Renewable-based charging and bargaining strategy

We focus now on case 1, where the ride-service provider handles both ride and charge requests. In this case, the ride-hailing company, the power utility company, and the EVs interact as described in the "Methods" section and as illustrated in Fig. 1a. We recall that charge requests are issued by the power utility company. EVs are assigned to feasible requests, depending on their distance to the customers’ pickup point or to the charging facilities. The shortest path is assumed to correspond to the lower cost and therefore preferred by the ride-hailing company. Moreover, a crucial aspect of our approach is to rely on a bargaining mechanism, in the form of financial incentives, that influences the preferences of the ride-hailing platform concerning the assignment of EVs to ride or charge requests. In the bargaining mechanism (a rigorous formulation of the problem can be found in the "Methods" section), we augment a linear assignment problem with additional constrained optimization problems, whose objective is to assign a financial incentive to the cost of the ride or charge requests based on the bids from the users and the losses affecting the power utility company. We present averaged results over 100 Monte Carlo simulations, where each EV is initially assigned a random SOC between 10% and 100% of the full battery capacity. In Fig. 4, the top row shows the availability of EVs through the simulation window; the second row displays how the SOC of the EV fleet varies during the day under different weather conditions; the third row shows the total PV generation profile in the lower Manhattan area, compared to the power distributed to charging EVs; and the fourth row presents the incentives for ride and charge requests. Notice how the EV charging schedule now follows the PV generation profile and it is impacted by the weather conditions. Figure 5 shows the individual PV generation profiles and the amount of power dispatched in each of the four areas equipped with charging facilities. Then, our method successfully can shift the charging profiles to periods of the day characterized by high renewable generation and avoid the negative impacts on the grid that the wider charging schedule showed in Fig. 3 can induce.

Requirement A:
Condense the paragraph of the renewable-charging excerpt that begins "We focus now on case 1" into a bulleted list that keeps its main facts.
Requirement B:
Carry on the renewable-charging excerpt, starting after its last sentence.
The records play no part in the work on the renewable-charging excerpt.

Record excerpts:
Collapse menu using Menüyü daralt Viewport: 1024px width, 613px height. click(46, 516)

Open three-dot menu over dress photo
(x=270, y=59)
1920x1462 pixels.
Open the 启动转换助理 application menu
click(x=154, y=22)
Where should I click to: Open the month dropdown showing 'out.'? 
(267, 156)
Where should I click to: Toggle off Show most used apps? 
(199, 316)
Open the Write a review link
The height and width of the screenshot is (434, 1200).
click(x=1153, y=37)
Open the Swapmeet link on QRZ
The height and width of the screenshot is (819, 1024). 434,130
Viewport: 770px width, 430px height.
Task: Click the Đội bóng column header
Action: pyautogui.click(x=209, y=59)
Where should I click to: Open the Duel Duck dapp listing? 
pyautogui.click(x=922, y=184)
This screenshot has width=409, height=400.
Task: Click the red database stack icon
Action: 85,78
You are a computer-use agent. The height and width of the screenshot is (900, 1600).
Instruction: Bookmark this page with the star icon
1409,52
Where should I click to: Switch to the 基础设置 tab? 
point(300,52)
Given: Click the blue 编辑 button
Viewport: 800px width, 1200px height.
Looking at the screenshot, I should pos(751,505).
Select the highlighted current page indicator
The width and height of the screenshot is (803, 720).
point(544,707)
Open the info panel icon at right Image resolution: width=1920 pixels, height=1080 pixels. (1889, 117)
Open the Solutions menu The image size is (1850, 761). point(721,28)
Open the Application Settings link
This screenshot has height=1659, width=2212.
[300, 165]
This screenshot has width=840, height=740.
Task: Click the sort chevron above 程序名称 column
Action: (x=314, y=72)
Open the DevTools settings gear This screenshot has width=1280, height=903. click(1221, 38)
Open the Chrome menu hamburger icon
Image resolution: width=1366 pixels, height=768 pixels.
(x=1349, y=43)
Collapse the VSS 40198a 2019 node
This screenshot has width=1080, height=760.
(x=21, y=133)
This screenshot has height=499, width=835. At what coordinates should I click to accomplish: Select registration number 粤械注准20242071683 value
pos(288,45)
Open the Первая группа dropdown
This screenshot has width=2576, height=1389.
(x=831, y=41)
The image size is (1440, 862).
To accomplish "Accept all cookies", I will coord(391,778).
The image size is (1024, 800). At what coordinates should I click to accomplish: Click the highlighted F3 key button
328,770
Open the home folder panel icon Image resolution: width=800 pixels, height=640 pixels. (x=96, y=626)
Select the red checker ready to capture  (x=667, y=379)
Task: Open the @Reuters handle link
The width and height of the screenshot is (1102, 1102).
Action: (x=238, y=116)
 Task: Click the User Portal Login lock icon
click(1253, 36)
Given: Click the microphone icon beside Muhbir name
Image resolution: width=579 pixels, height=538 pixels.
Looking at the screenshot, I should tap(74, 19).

Task response A:
- Case 1: the ride-service provider handles both ride and charge requests, and the ride-hailing company, power utility company, and EVs interact as in the "Methods" section and Fig. 1a.
- The power utility company issues charge requests.
- EVs are assigned to feasible requests by distance to the customer's pickup point or to the charging facilities. The shortest path is taken as the lower cost and is preferred by the ride-hailing company.
- A bargaining mechanism of financial incentives shapes how the ride-hailing platform assigns EVs to ride or charge requests. It adds constrained optimization problems to a linear assignment problem, setting incentives from user bids and the power utility company's losses.
- Results are averaged over 100 Monte Carlo simulations. Each EV starts with a random SOC between 10% and 100% of full battery capacity.
- Fig. 4 shows EV availability, fleet SOC under different weather conditions, total PV generation in lower Manhattan against power delivered to charging EVs, and the incentives for ride and charge requests.
- The charging schedule now follows the PV generation profile and depends on the weather.
- Fig. 5 shows the PV generation and dispatched power in each of the four areas with charging facilities.
- The method shifts charging to periods of high renewable generation and avoids the grid impacts of the wider schedule in Fig. 3.

Task response B:
Regarding the effects of the variability of renewable energy resources on our formulation, we can see in Figs. 4e,f the impact on the SOC for two different PV profiles, both affected by significant cloud coverage. In the case of a cloudy morning, EVs cannot fully charge between 9:00 and 13:00, resulting in a larger amount of missed ride requests during the rest of the day (see Fig. 4h), and many more EVs with low SOC by midnight, as compared to the sunny day case. In contrast, the cloudy afternoon profile still allows many EVs to fully charge in the morning, substantially limiting the need for charging in the afternoon and therefore affecting less the final SOC of the EVs. Still, more ride requests are missed with respect to the sunny day, as shown in Fig. 4i. Note that Fig. 4k shows fewer charge request incentives from 8:00 to 12:00, due to a drop in the PV generation in the morning. In the cloudy afternoon scenario, however, during the same period, the charge request incentives are higher, and therefore, the EV charging is favored over attending ride requests as shown in Fig. 4l. The charge request financial incentives depend on the PV profile scenario considered, i.e., sunny days are characterized by a considerable amount of incentives during the day following the consistent PV-power generation, while cloudy days experience a drop in the amount of charge request incentives during the morning and afternoon, respectively (Fig. 5).

Figure 4
figure 4

Availability of EVs during the day (1st-row), SOC time-evolution (2nd-row), charging profiles together with the total number of missed ride requests (3rd-row) and incentives (4th-row) during the day, given three different weather scenarios: sunny (a)-(d)-(g)-(j), cloudy morning (b)-(e)-(h)-(k), and cloudy afternoon (c)-(f)-(i)-(l). The initial SOC of each EV is randomly set within 10% and 100% of the battery capacity. The PV-generation (\(P_{\textrm{ref}}\)) and charging profiles (\(v_{\textrm{ch}} p_{\textrm{ch}}\)) are obtained summing over all charging stations.

Figure 5
figure 5

Charging profile for each of the 4 regions hosting charging facilities, corresponding (left to right) to node 3, 5, 8 and 9 in Fig. 1b, given three different weather scenarios: sunny (a), cloudy morning (b), and cloudy afternoon (c). The curves in dark and light blue correspond to the PV-generation (\(P_{\textrm{ref}}\)) and the charging profiles (\(v_{\textrm{ch}} p_{\textrm{ch}}\)), respectively.

The benefits of ride-sharing

We explore the impact of ride-sharing in case 2, by allowing EVs to pick up more passengers provided that they share a common destination. Passengers can be picked up along the journey, i.e., they do not need to start from the same pick-up area. It is important to stress that we are still dealing with a one-to-one vehicle-request assignment, while we keep track of the number of passengers on board which can be at most 4. Passengers express their willingness to ride-share whenever they submit a request, in exchange for a discounted price and a greater chance to get a ride.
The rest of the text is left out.